ASSIGNMENT — Each record is to be repeated exactly as it stands below.

━━ DATA LISTING ━━

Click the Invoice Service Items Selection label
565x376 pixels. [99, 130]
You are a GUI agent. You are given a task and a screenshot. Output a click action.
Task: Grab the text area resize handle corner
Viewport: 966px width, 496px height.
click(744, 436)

━━━

THE COMPLETED TASK —
Click the Invoice Service Items Selection label
565x376 pixels. [99, 130]
You are a GUI agent. You are given a task and a screenshot. Output a click action.
Task: Grab the text area resize handle corner
Viewport: 966px width, 496px height.
click(744, 436)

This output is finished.